Stored data entries:
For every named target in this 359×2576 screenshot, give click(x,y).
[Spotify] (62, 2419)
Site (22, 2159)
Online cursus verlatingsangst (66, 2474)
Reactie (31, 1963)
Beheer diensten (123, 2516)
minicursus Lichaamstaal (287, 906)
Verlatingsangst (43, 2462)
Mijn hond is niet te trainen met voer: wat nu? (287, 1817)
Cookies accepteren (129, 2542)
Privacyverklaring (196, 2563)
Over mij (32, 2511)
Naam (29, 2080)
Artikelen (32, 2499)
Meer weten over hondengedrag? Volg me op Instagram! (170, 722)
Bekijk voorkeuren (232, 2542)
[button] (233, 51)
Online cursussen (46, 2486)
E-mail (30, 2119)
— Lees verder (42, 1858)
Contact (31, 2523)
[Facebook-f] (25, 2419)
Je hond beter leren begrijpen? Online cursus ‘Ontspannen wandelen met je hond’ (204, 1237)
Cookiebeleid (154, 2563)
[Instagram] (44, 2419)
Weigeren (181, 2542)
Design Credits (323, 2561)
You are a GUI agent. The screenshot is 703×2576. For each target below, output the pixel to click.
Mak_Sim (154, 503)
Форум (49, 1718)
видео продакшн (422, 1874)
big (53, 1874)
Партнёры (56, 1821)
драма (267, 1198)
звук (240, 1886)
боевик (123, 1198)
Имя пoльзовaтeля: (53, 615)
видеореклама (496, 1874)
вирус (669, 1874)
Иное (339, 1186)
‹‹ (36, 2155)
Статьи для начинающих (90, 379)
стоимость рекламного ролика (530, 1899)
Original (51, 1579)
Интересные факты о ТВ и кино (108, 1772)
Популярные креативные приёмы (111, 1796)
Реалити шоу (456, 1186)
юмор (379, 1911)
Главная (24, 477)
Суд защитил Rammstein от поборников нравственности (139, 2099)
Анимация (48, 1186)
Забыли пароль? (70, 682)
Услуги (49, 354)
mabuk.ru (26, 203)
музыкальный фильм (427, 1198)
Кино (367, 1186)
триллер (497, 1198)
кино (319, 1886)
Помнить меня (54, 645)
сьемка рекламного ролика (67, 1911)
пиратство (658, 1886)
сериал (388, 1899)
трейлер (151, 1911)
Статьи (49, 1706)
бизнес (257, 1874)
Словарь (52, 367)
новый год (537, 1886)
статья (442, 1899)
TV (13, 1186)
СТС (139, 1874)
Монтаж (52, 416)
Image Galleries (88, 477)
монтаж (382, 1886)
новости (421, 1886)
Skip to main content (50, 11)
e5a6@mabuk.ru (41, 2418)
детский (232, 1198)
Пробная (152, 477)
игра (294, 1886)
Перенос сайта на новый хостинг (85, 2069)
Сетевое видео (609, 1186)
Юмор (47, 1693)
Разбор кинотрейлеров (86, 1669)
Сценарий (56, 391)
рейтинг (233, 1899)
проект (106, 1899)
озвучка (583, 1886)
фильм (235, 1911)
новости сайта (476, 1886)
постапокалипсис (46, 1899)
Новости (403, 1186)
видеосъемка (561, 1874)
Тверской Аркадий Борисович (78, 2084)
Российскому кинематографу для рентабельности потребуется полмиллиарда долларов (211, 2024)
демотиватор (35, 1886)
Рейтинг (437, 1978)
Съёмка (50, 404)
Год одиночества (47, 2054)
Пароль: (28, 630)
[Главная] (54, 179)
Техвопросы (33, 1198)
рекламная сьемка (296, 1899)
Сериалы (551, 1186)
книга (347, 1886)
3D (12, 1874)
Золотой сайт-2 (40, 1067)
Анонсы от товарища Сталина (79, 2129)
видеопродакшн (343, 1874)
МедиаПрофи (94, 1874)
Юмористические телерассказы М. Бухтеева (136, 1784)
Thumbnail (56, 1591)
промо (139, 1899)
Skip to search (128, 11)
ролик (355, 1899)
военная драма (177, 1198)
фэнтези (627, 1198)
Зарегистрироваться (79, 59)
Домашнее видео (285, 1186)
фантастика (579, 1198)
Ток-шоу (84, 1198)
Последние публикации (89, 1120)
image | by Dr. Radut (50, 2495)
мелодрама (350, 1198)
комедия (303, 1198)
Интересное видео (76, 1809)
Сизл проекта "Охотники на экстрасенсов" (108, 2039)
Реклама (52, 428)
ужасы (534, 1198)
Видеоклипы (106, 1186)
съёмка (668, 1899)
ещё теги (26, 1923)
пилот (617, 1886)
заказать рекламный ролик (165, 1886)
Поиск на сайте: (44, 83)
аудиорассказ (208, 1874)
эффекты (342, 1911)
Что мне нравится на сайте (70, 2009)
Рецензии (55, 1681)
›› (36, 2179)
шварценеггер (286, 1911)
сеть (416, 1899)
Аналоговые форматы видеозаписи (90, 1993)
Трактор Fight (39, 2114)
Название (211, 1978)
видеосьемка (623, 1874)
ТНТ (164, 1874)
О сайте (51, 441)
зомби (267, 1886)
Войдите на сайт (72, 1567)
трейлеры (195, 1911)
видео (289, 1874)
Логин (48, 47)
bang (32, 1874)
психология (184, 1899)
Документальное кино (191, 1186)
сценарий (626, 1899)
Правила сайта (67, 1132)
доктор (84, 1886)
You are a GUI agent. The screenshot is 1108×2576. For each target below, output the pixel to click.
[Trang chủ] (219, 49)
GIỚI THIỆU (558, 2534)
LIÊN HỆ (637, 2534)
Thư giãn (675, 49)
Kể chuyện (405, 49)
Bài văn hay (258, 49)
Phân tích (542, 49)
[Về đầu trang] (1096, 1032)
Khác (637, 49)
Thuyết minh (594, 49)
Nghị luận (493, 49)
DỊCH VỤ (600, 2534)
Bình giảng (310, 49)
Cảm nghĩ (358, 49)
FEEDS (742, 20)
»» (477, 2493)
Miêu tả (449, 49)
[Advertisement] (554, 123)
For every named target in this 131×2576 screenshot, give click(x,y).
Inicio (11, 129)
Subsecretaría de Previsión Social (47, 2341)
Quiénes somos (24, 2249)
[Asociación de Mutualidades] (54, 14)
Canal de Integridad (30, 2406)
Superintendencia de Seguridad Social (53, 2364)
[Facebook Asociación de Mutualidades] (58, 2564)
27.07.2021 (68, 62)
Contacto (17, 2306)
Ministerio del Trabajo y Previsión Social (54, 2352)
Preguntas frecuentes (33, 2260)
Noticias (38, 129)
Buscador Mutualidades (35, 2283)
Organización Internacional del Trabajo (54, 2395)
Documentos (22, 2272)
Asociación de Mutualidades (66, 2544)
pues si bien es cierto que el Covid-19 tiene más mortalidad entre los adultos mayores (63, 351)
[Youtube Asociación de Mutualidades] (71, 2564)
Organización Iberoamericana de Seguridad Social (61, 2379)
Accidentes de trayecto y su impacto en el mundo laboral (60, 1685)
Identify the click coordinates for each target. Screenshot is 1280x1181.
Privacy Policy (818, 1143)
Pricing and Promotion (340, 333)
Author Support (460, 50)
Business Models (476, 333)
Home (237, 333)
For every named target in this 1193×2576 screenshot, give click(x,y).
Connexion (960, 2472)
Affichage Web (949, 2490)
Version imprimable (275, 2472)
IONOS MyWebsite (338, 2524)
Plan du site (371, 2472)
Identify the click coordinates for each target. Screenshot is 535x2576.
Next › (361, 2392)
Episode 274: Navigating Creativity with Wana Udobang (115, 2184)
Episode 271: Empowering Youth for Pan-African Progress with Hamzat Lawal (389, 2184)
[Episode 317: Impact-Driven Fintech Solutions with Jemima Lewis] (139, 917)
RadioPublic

Brief: Would you return the entries exactly as they stand?

Task response:
For every named target in this 359×2576 screenshot, give click(x,y).
[Spotify] (62, 2419)
Site (22, 2159)
Online cursus verlatingsangst (66, 2474)
Reactie (31, 1963)
Beheer diensten (123, 2516)
minicursus Lichaamstaal (287, 906)
Verlatingsangst (43, 2462)
Mijn hond is niet te trainen met voer: wat nu? (287, 1817)
Cookies accepteren (129, 2542)
Privacyverklaring (196, 2563)
Over mij (32, 2511)
Naam (29, 2080)
Artikelen (32, 2499)
Meer weten over hondengedrag? Volg me op Instagram! (170, 722)
Bekijk voorkeuren (232, 2542)
[button] (233, 51)
Online cursussen (46, 2486)
E-mail (30, 2119)
— Lees verder (42, 1858)
Contact (31, 2523)
[Facebook-f] (25, 2419)
Je hond beter leren begrijpen? Online cursus ‘Ontspannen wandelen met je hond’ (204, 1237)
Cookiebeleid (154, 2563)
[Instagram] (44, 2419)
Weigeren (181, 2542)
Design Credits (323, 2561)
You are a GUI agent. The screenshot is 703×2576. For each target below, output the pixel to click.
Mak_Sim (154, 503)
Форум (49, 1718)
видео продакшн (422, 1874)
big (53, 1874)
Партнёры (56, 1821)
драма (267, 1198)
звук (240, 1886)
боевик (123, 1198)
Имя пoльзовaтeля: (53, 615)
видеореклама (496, 1874)
вирус (669, 1874)
Иное (339, 1186)
‹‹ (36, 2155)
Статьи для начинающих (90, 379)
стоимость рекламного ролика (530, 1899)
Original (51, 1579)
Интересные факты о ТВ и кино (108, 1772)
Популярные креативные приёмы (111, 1796)
Реалити шоу (456, 1186)
юмор (379, 1911)
Главная (24, 477)
Суд защитил Rammstein от поборников нравственности (139, 2099)
Анимация (48, 1186)
Забыли пароль? (70, 682)
Услуги (49, 354)
mabuk.ru (26, 203)
музыкальный фильм (427, 1198)
Кино (367, 1186)
триллер (497, 1198)
кино (319, 1886)
Помнить меня (54, 645)
сьемка рекламного ролика (67, 1911)
пиратство (658, 1886)
сериал (388, 1899)
трейлер (151, 1911)
Статьи (49, 1706)
бизнес (257, 1874)
Словарь (52, 367)
новый год (537, 1886)
статья (442, 1899)
TV (13, 1186)
СТС (139, 1874)
Монтаж (52, 416)
Image Galleries (88, 477)
монтаж (382, 1886)
новости (421, 1886)
Skip to main content (50, 11)
e5a6@mabuk.ru (41, 2418)
детский (232, 1198)
Пробная (152, 477)
игра (294, 1886)
Перенос сайта на новый хостинг (85, 2069)
Сетевое видео (609, 1186)
Юмор (47, 1693)
Разбор кинотрейлеров (86, 1669)
Сценарий (56, 391)
рейтинг (233, 1899)
проект (106, 1899)
озвучка (583, 1886)
фильм (235, 1911)
новости сайта (476, 1886)
постапокалипсис (46, 1899)
Новости (403, 1186)
видеосъемка (561, 1874)
Тверской Аркадий Борисович (78, 2084)
Российскому кинематографу для рентабельности потребуется полмиллиарда долларов (211, 2024)
демотиватор (35, 1886)
Рейтинг (437, 1978)
Съёмка (50, 404)
Год одиночества (47, 2054)
Пароль: (28, 630)
[Главная] (54, 179)
Техвопросы (33, 1198)
рекламная сьемка (296, 1899)
Сериалы (551, 1186)
книга (347, 1886)
3D (12, 1874)
Золотой сайт-2 (40, 1067)
Анонсы от товарища Сталина (79, 2129)
видеопродакшн (343, 1874)
МедиаПрофи (94, 1874)
Юмористические телерассказы М. Бухтеева (136, 1784)
Thumbnail (56, 1591)
промо (139, 1899)
Skip to search (128, 11)
ролик (355, 1899)
военная драма (177, 1198)
фэнтези (627, 1198)
Зарегистрироваться (79, 59)
Домашнее видео (285, 1186)
фантастика (579, 1198)
Ток-шоу (84, 1198)
Последние публикации (89, 1120)
image | by Dr. Radut (50, 2495)
мелодрама (350, 1198)
комедия (303, 1198)
Интересное видео (76, 1809)
Сизл проекта "Охотники на экстрасенсов" (108, 2039)
Реклама (52, 428)
ужасы (534, 1198)
Видеоклипы (106, 1186)
съёмка (668, 1899)
ещё теги (26, 1923)
пилот (617, 1886)
заказать рекламный ролик (165, 1886)
Поиск на сайте: (44, 83)
аудиорассказ (208, 1874)
эффекты (342, 1911)
Что мне нравится на сайте (70, 2009)
Рецензии (55, 1681)
›› (36, 2179)
шварценеггер (286, 1911)
сеть (416, 1899)
Аналоговые форматы видеозаписи (90, 1993)
Трактор Fight (39, 2114)
Название (211, 1978)
видеосьемка (623, 1874)
ТНТ (164, 1874)
О сайте (51, 441)
зомби (267, 1886)
Войдите на сайт (72, 1567)
трейлеры (195, 1911)
видео (289, 1874)
Логин (48, 47)
bang (32, 1874)
психология (184, 1899)
Документальное кино (191, 1186)
сценарий (626, 1899)
Правила сайта (67, 1132)
доктор (84, 1886)
You are a GUI agent. The screenshot is 1108×2576. For each target below, output the pixel to click.
[Trang chủ] (219, 49)
GIỚI THIỆU (558, 2534)
LIÊN HỆ (637, 2534)
Thư giãn (675, 49)
Kể chuyện (405, 49)
Bài văn hay (258, 49)
Phân tích (542, 49)
[Về đầu trang] (1096, 1032)
Khác (637, 49)
Thuyết minh (594, 49)
Nghị luận (493, 49)
DỊCH VỤ (600, 2534)
Bình giảng (310, 49)
Cảm nghĩ (358, 49)
FEEDS (742, 20)
»» (477, 2493)
Miêu tả (449, 49)
[Advertisement] (554, 123)
For every named target in this 131×2576 screenshot, give click(x,y).
Inicio (11, 129)
Subsecretaría de Previsión Social (47, 2341)
Quiénes somos (24, 2249)
[Asociación de Mutualidades] (54, 14)
Canal de Integridad (30, 2406)
Superintendencia de Seguridad Social (53, 2364)
[Facebook Asociación de Mutualidades] (58, 2564)
27.07.2021 (68, 62)
Contacto (17, 2306)
Ministerio del Trabajo y Previsión Social (54, 2352)
Preguntas frecuentes (33, 2260)
Noticias (38, 129)
Buscador Mutualidades (35, 2283)
Organización Internacional del Trabajo (54, 2395)
Documentos (22, 2272)
Asociación de Mutualidades (66, 2544)
pues si bien es cierto que el Covid-19 tiene más mortalidad entre los adultos mayores (63, 351)
[Youtube Asociación de Mutualidades] (71, 2564)
Organización Iberoamericana de Seguridad Social (61, 2379)
Accidentes de trayecto y su impacto en el mundo laboral (60, 1685)
Identify the click coordinates for each target. Screenshot is 1280x1181.
Privacy Policy (818, 1143)
Pricing and Promotion (340, 333)
Author Support (460, 50)
Business Models (476, 333)
Home (237, 333)
For every named target in this 1193×2576 screenshot, give click(x,y).
Connexion (960, 2472)
Affichage Web (949, 2490)
Version imprimable (275, 2472)
IONOS MyWebsite (338, 2524)
Plan du site (371, 2472)
Identify the click coordinates for each target. Screenshot is 535x2576.
Next › (361, 2392)
Episode 274: Navigating Creativity with Wana Udobang (115, 2184)
Episode 271: Empowering Youth for Pan-African Progress with Hamzat Lawal (389, 2184)
[Episode 317: Impact-Driven Fintech Solutions with Jemima Lewis] (139, 917)
RadioPublic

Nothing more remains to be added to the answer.